A separate article walks through six domains the substrate could be pointed at — crime scene intelligence as the load-bearing stress test, then research operations, engineering incident memory, legal matters, clinical operations, and creative production. Each one is a research question the substrate lets you ask faster, not a product target.

If you want the research-acceleration framing, read What memory substrates are for next.

How this connects to the rest of the stack

The three siblings, explicit:

  • earth-database is the local canonical memory core — small, embedded, SQLite-backed, and the home of the trust-boundary work. When you want the short hot path and the discipline close to the first write, that’s the one.

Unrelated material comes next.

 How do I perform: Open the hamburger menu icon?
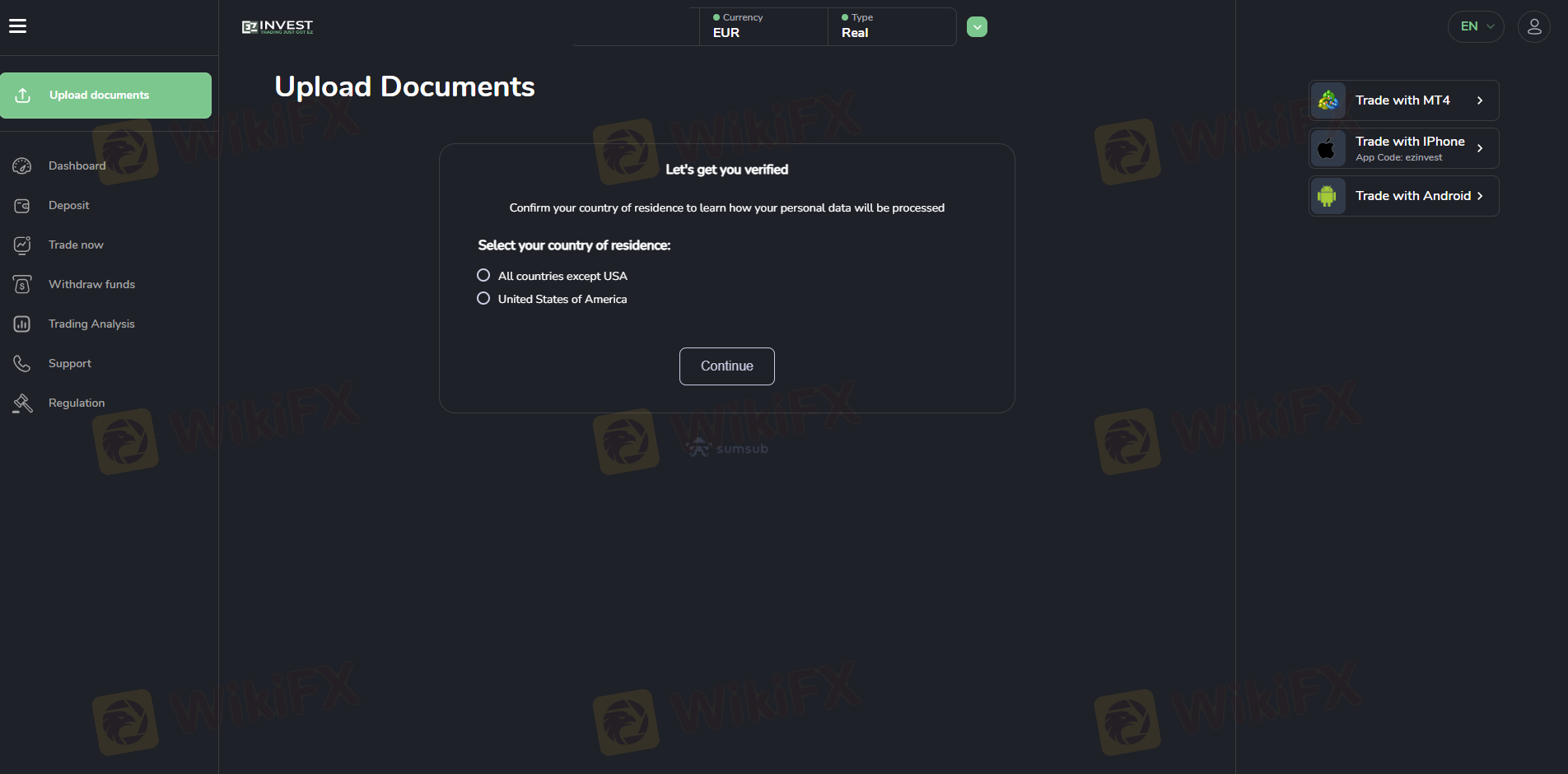pyautogui.click(x=17, y=26)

  • memory-dropbox (this repo) is the event-sourced substrate experiment — larger, Postgres/Redis/Qdrant/worker, Docker-first. It’s where derived memories, observation memories, and agent-facing memory experiments get tested at a larger scope than fits in one SQLite file.

  • Obversary-OS is the runtime that is meant to sit on top of both. Today it records decisions in its own event-memory surface; the honest integration work is making those events land in whichever substrate is present without letting the runtime own memory itself.

  • The applied ingestion lane (PDF Intelligence Core) produces extracted artifacts that are ready for capture. The substrate doesn’t care what produced the text; it cares that it has provenance, an event, and a place to derive memory from.

  • The evaluation lane (memory-guided eval, structured failure traces) defines the shapes that can make system behavior comparable over time. Failure traces are themselves another layer of memory — the second memory, the one made of mistakes.

  • The thesis (Why memory is the substrate) is the long version of why this layer exists at all. If memory is what cognition is built from, the substrate is the only place this whole stack can rest its weight.

The point of the substrate isn’t a finished personal assistant. The point is to build the floor that an honest cognitive system could stand on.